Note 11. Acquisitions

Significant acquisitions are as follows:

Massmart Holdings Limited ("Massmart"): In June 2011, the Company completed a tender offer for approximately 51% ownership in Massmart, a South African retailer with approximately 290 stores in 13 sub-Saharan African countries. The purchase price for 51% of Massmart was approximately ZAR 16.9 billion ($2.5 billion). The assets acquired were approximately $6.4 billion, including approximately $3.5 billion in goodwill; liabilities assumed were approximately $1.9 billion; and the non-controlling interest was approximately $2.0 billion. As of July 31, 2011, the allocation of the Massmart purchase price to the fair value of the assets acquired and liabilities assumed is preliminary.

 

Netto Food Stores Limited ("Netto"): In April 2011, the Company completed the regulatory approved acquisition of 147 Netto stores from Dansk Supermarked in the United Kingdom and the Company plans to convert these stores to the ASDA brand by the end of fiscal 2012. The final purchase price for the acquisition was approximately £750 million ($1.2 billion). The assets acquired were approximately $1.3 billion, including approximately $748 million in goodwill, and liabilities assumed were approximately $103 million. As of July 31, 2011, the allocation of the Netto purchase price to the fair value of the assets acquired and liabilities assumed is preliminary.

Bounteous Company Limited ("BCL"): In February 2007, the Company purchased an initial 35% interest in BCL, which operates in China under the Trust-Mart banner.
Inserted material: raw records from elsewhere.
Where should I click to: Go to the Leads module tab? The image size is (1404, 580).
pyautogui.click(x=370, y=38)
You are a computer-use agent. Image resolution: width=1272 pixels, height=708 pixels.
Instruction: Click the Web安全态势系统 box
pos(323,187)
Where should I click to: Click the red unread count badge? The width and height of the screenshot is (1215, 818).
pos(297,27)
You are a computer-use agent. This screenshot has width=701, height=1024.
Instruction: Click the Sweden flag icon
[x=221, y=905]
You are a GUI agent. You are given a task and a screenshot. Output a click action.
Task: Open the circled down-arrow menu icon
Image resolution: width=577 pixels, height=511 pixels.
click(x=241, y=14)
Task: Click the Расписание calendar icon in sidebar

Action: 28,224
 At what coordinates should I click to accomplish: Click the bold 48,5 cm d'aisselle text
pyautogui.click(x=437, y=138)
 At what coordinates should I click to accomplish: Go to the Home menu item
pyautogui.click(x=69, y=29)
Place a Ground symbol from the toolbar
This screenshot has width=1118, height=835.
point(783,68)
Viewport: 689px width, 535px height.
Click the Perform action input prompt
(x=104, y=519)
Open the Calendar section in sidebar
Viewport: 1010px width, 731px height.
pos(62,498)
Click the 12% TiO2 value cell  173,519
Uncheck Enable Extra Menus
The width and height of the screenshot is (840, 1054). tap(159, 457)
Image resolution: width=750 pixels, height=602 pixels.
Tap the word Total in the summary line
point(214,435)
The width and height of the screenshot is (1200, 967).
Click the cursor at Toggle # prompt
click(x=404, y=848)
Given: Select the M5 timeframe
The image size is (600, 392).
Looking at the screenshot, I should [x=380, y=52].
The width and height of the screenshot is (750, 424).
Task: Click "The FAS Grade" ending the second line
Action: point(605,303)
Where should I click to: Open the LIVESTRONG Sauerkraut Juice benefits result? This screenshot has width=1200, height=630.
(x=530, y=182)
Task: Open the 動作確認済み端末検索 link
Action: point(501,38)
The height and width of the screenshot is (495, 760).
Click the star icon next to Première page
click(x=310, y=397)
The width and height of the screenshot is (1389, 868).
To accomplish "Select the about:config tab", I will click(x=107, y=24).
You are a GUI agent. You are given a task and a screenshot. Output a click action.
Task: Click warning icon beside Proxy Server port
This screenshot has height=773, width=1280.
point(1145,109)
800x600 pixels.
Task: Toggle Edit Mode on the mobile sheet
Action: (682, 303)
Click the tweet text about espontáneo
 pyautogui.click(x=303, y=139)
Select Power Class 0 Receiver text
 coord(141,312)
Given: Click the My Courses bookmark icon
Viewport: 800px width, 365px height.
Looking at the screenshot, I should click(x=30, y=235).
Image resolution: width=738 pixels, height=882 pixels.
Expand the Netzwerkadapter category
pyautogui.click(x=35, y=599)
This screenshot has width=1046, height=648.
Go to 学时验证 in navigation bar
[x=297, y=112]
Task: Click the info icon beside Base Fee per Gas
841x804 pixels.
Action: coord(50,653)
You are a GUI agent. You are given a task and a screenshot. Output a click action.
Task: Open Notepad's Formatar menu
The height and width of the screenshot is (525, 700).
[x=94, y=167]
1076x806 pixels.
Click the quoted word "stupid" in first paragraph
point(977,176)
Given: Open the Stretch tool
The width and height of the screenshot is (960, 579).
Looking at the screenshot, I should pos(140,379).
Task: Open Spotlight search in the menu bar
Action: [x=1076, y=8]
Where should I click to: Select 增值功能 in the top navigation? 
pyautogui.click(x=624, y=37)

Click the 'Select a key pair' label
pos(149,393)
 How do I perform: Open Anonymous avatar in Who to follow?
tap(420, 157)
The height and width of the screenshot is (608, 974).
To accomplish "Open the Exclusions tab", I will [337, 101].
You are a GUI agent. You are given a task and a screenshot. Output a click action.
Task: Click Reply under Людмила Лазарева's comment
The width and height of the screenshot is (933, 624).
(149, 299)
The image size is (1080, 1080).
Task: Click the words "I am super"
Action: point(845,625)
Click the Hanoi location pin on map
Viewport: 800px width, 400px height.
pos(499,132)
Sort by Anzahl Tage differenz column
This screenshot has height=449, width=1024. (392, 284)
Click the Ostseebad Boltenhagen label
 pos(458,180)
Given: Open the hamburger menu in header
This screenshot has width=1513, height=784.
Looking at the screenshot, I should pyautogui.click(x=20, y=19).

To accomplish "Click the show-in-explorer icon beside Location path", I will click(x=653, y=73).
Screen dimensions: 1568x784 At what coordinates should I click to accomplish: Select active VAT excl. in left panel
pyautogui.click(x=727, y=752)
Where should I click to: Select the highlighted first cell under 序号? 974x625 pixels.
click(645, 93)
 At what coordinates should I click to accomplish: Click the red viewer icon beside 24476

The Company paid $264 million for its initial 35% interest and, as additional consideration, paid $376 million to extinguish a third-party loan issued to the selling BCL shareholders that was secured by the pledge of the remaining equity of BCL. Concurrent with its initial investment in BCL, the Company entered into a Shareholders' Agreement, which provides the Company with voting rights associated with a portion of the common stock of BCL securing the loan, amounting to an additional 30% of the aggregate outstanding shares. Pursuant to the Share Purchase Agreement, the Company was committed to purchase the remaining interest in BCL on or before November 26, 2010, subject to certain conditions. The Company and the selling shareholder have mutually agreed to extend the closing, while certain conditions of the contract are being completed. In April 2011, the Company obtained antitrust clearance and now expects to finalize the other regulatory approvals and complete the transaction by the end of fiscal 2012.